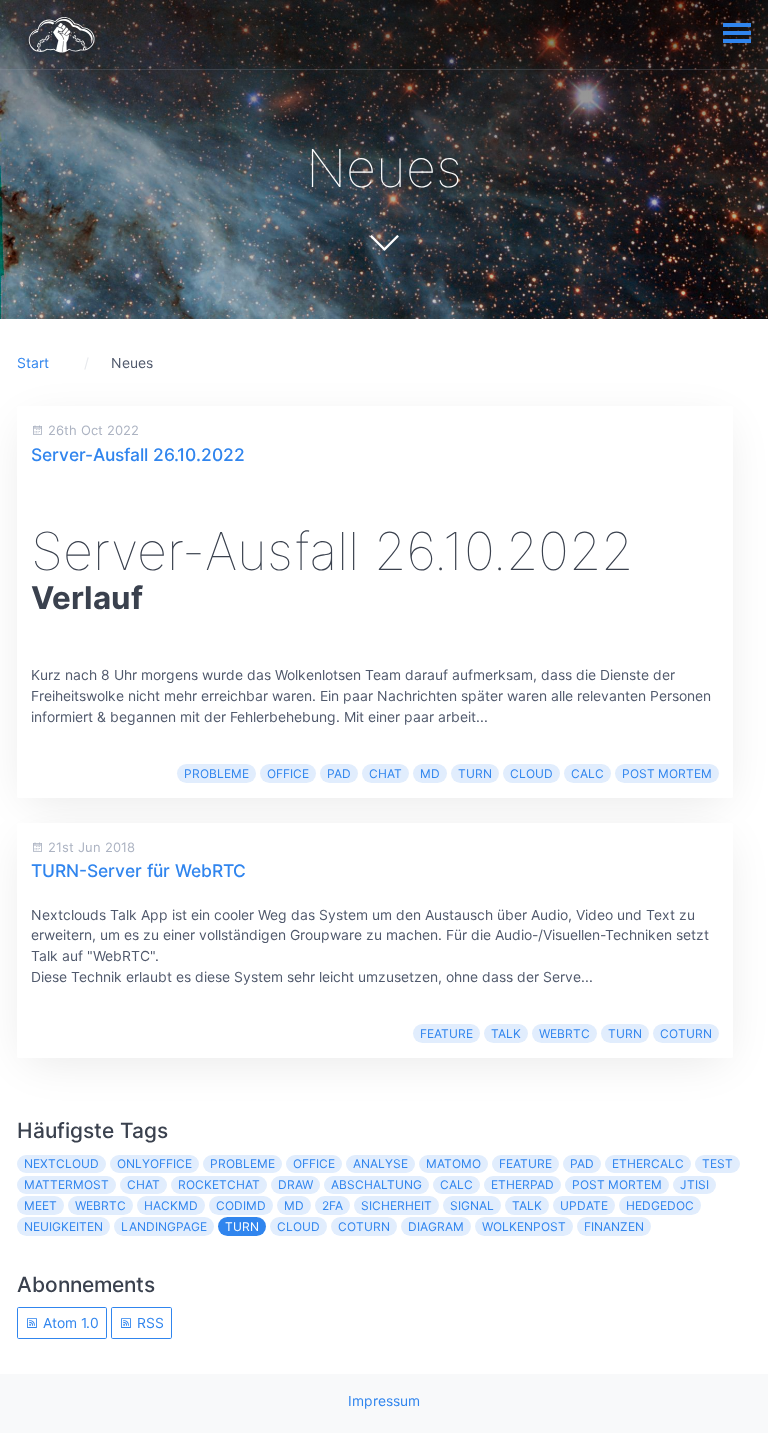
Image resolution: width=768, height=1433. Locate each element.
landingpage (164, 1226)
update (584, 1205)
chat (385, 773)
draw (295, 1184)
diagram (436, 1226)
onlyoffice (154, 1163)
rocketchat (219, 1184)
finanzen (614, 1226)
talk (506, 1033)
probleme (216, 773)
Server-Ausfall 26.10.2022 (138, 454)
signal (472, 1205)
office (288, 773)
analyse (380, 1163)
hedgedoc (660, 1205)
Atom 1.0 (69, 1322)
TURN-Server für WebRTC (138, 870)
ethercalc (648, 1163)
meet (40, 1205)
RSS (148, 1322)
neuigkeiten (63, 1226)
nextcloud (61, 1163)
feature (446, 1033)
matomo (453, 1163)
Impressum (384, 1400)
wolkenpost (524, 1226)
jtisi (694, 1184)
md (430, 773)
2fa (332, 1205)
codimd (241, 1205)
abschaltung (376, 1184)
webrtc (564, 1033)
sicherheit (396, 1205)
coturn (686, 1033)
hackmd (171, 1205)
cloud (531, 773)
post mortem (667, 773)
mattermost (66, 1184)
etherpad (522, 1184)
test (717, 1163)
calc (587, 773)
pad (339, 773)
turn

----------------------------------------

Only those lines running from the one containing "post mortem (667, 773)" through the last line of the data above are to be copied, exactly, with both ends included.

## Result of the exercise
post mortem (667, 773)
mattermost (66, 1184)
etherpad (522, 1184)
test (717, 1163)
calc (587, 773)
pad (339, 773)
turn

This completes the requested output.